The Meaning of Family
A recent Superior Court decision, Ballingall vs. CCC 111, dealt with the dilemma of the dissenting director, and the circumstances that may constitute bad faith on the part of the director. See my previous blog post on those issues for more information. The court also dealt with another important issue: the meaning of “family”.
In the Ballingall case, the condominium’s declaration contained a provision stating that the units could be used only as private single family residences – but contained no definition of the term “family”. The corporation’s legal counsel recommended that the corporation pass a rule to establish a definition of family. Otherwise, the narrow definition endorsed by the courts in other cases might be imposed upon the condominium corporation (see Nipissing Condominium Corporation No. 4 v. Kilfoyl and Chan v. Toronto Standard Condominium Corporation No. 1834).
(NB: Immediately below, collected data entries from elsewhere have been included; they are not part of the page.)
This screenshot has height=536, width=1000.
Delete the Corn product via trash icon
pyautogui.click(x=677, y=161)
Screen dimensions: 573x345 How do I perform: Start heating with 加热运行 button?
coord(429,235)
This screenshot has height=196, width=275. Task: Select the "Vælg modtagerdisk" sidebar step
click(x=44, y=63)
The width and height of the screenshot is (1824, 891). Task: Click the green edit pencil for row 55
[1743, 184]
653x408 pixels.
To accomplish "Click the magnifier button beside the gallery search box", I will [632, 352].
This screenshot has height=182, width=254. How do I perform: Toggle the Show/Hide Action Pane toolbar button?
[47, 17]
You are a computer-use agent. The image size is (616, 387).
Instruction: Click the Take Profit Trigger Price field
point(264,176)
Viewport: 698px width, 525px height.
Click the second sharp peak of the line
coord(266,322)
The court in the Ballingall case confirmed that it is proper for a condominium corporation to pass a rule in order to create an alternative definition of family, different from the definition endorsed in the cases above, as long as the rule is reasonable and is consistent with the basic principles behind the “families only” provision in the declaration.
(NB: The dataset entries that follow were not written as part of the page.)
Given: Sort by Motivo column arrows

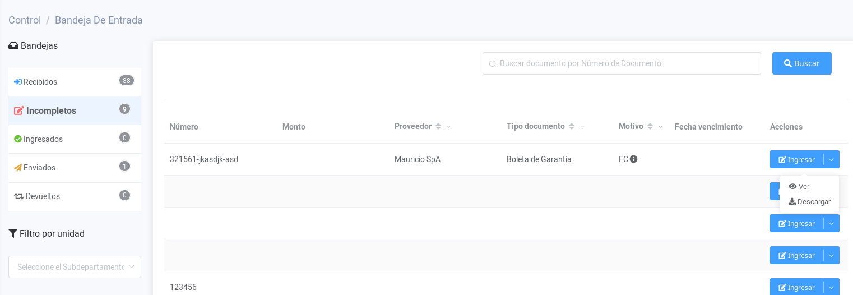Looking at the screenshot, I should point(650,127).
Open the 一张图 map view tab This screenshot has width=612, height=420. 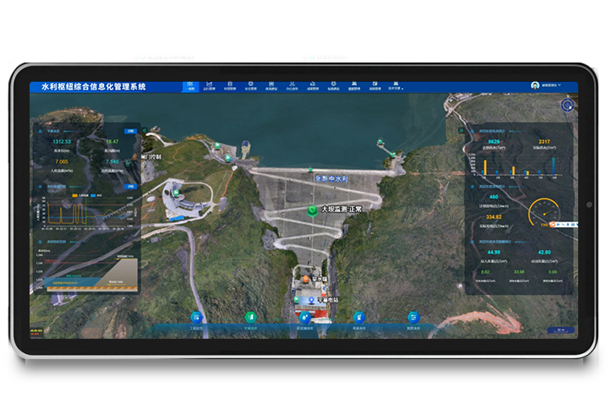point(190,85)

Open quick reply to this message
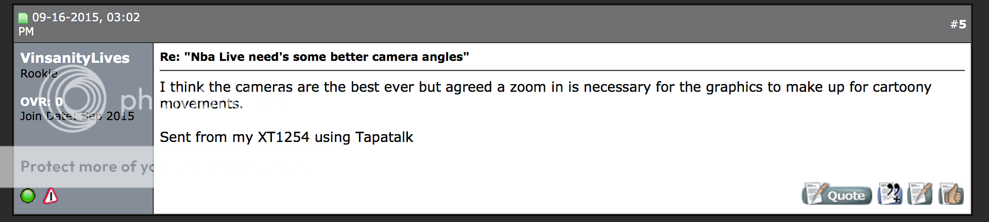pos(920,194)
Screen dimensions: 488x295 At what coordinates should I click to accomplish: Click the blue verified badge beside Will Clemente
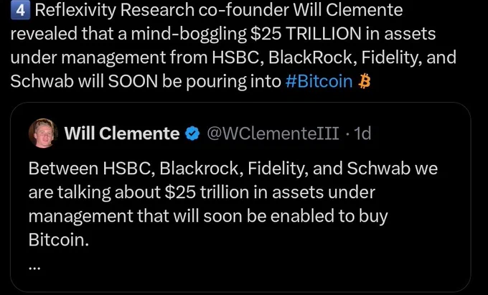click(x=192, y=134)
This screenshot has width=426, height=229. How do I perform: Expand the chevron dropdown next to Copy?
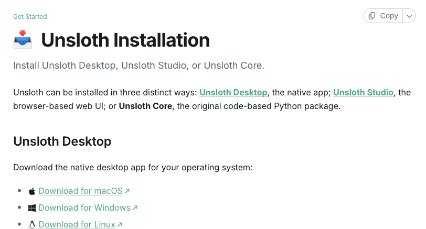click(x=409, y=16)
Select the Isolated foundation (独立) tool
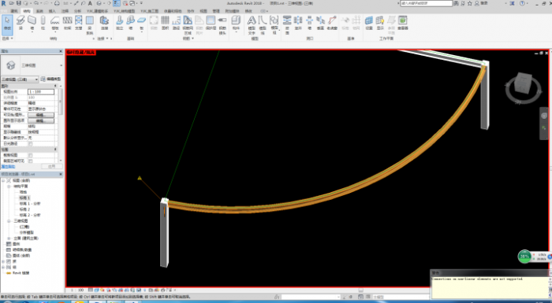The height and width of the screenshot is (303, 552). (119, 23)
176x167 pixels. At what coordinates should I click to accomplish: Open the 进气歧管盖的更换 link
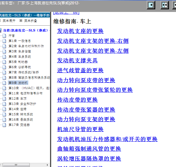[80, 70]
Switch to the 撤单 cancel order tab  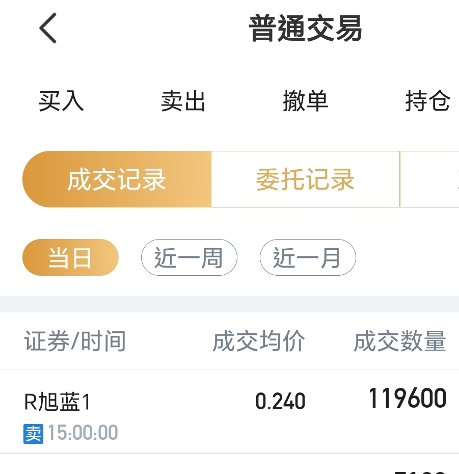point(305,101)
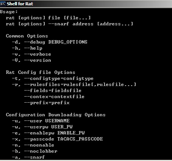Click the --user USERNAME line
This screenshot has height=161, width=172.
tap(41, 121)
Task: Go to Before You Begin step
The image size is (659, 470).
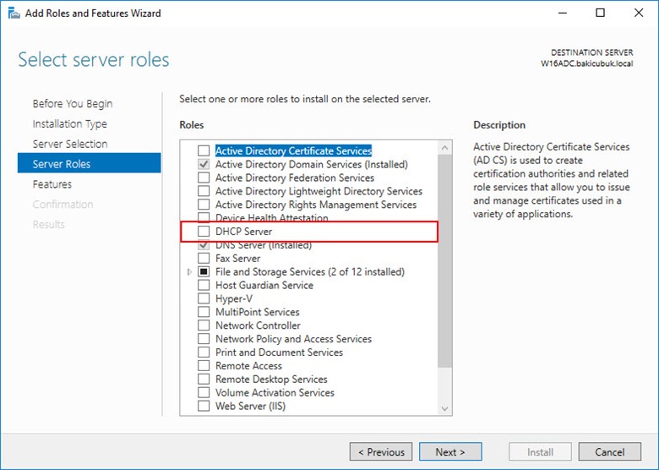Action: pyautogui.click(x=73, y=104)
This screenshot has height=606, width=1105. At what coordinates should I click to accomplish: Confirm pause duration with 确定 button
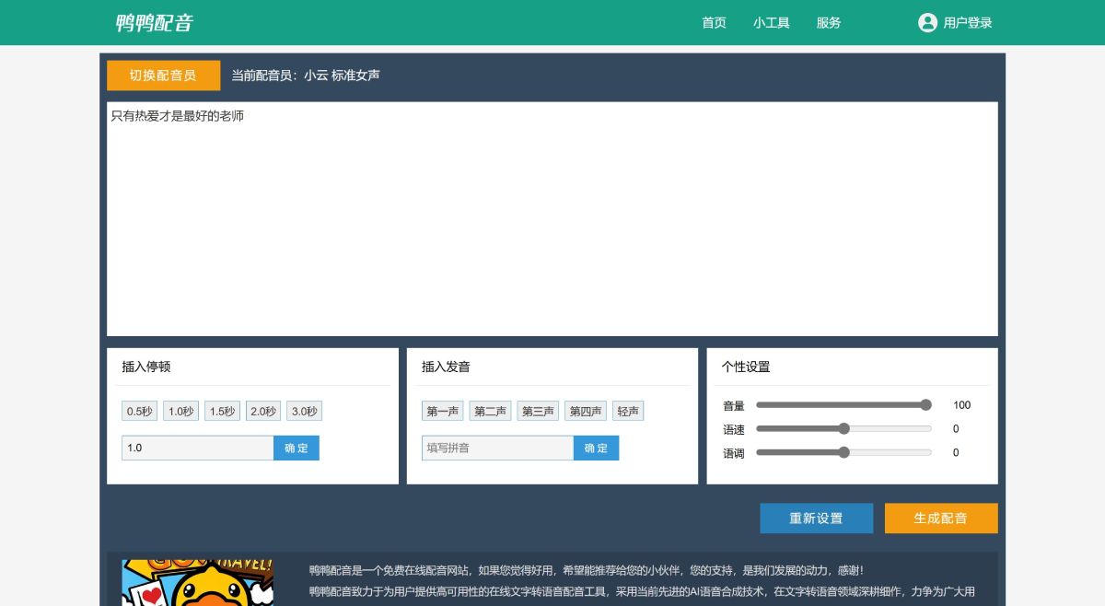[x=296, y=448]
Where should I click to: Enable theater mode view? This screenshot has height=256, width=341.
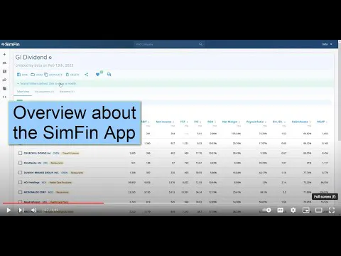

I think this is great news for condominium corporations and their owners, because it means that they have some flexibility in establishing a definition of family for their condominium community. I also believe that the definition could even vary somewhat from condominium to condominium, depending upon the nature and history of the occupancies.
The court in the Ballingall case also considered the possibility for different types of grandfathering provisions to be included in any such rule. Again, this will depend upon the nature and history of the occupancies in the condominium.
These are all important considerations for any condominium corporation that has a “families only” provision in its declaration or rules.